The purpose of requirements is to define the category of product we’re looking for. If you’re writing an RFP, the criteria are what the vendors respond to, and the requirements determine which vendors get the RFP.  When in doubt, send them the RFP anyway and let the vendor figure it out.

For example, if I am selecting cybersecurity software, I might want endpoint protection (EPP), endpoint detection and response (EDR), managed detection and response (MDR), or even a security operations center (SOC).  These all address the same problem, but they’re not the same product.

Quantify Importance of the Criteria

In the chart, I show criteria scored on a scale of 1 to 5, which is typical. Then, for the sake of example, I norm these to a total score of 100.  This is probably overkill, but it’s fun to have 100 as a baseline.  Later, we’ll do the same with the final score.  Clients love simple numbers.

One way to explore the criteria is do a forced ranking from most important to least important.  This is not amenable to quantitative methods, but it’s a good way to get started.  Spend an hour in front of the whiteboard while the client staff fight it out over the ranking, then let them each do the 1 to 5, and average their responses.

Yet another way is to give each participant 100 points that he can allocate as desired across the criteria.  This is the most accurate, in terms of understanding tradeoffs, and it makes the math easy.

I like to keep the cost analysis separate from the features.  It is possible to turn the price proposal into another row among the criteria, but no one really thinks this way.  What you’re shooting for is, “this one scored 84 out of a hundred, and it’s $100,000 more than the one that scored 74,” with traceability back to the features that account for the difference.

Grade the Vendor Responses

Maybe you’ve sent an RFP and are now grading the proposals, or maybe you’re doing your own research. Using an RFP is handy because you can include the criteria and let the vendors tell you how they propose to meet them. In either case, you (and the committee) are responsible for assigning a number to indicate how well the product meets each criterion.

Here again, the 1 to 5 scale is popular and easy to use.  Obviously, grades supported by numbers are best.  For gas mileage, you can assign 1, 2, 3, 4, and 5 to specific ranges of MPG.  Something like “vendor support” can be tied to a service-level agreement in hours or minutes.

Compute the Final Score

This is called weighted-factor analysis because each product is scored according to its criteria grades, and the criteria have different weights.  It’s just like computing a weighted average.  Since we’ve normed the weights to 100 and we’re using a 5-point grading scale, we divide the totals by five to produce a score out of 100.  You can present this as a percentage if you want.

In our carefully contrived example, vendor #3 comes out on top even though they had the lowest raw score, because they scored well on the criteria that mattered most.

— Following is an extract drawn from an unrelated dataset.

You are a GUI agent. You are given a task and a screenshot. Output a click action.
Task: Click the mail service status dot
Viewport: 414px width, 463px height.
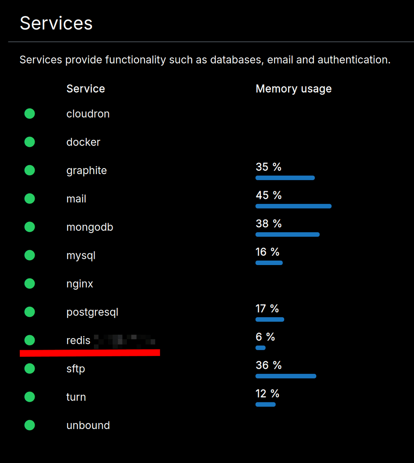(30, 199)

When data scientists say that “our precision exceeds our accuracy,” this is what they mean. Do not take this fundamentally subjective numerical score out to two decimal places.  The point of this procedure is not so much to generate a number, but to make the variables explicit.

The idea is that sum of many small decisions will be more accurate than one big one, particularly if there is consensus among the participants. Everyone on the committee should be able to say why the chosen product scored ten points better than the runner-up.

Also, to be a little bit pragmatic: now everyone has their fingerprints on the decision.  No one can complain that they weren’t consulted, or question how the decision was made.

Funny aside:  One of my first consulting projects was the selection of a networking vendor for Ford Credit. We did the full procedure: interviews, requirements, criteria, an RFP, a selection committee, bidder conferences, sealed bids, etc. Digital Equipment (DEC) won. Remember them? And then some big shot from the Glass House swooped in and gave the contract to IBM. What about our fancy RFP project? Well, it was “defective” because it failed to produce IBM as the winner. There was a saying in those days, “no one gets fired for buying IBM.” It was seen as the safe choice – and the only choice for risk-averse executives.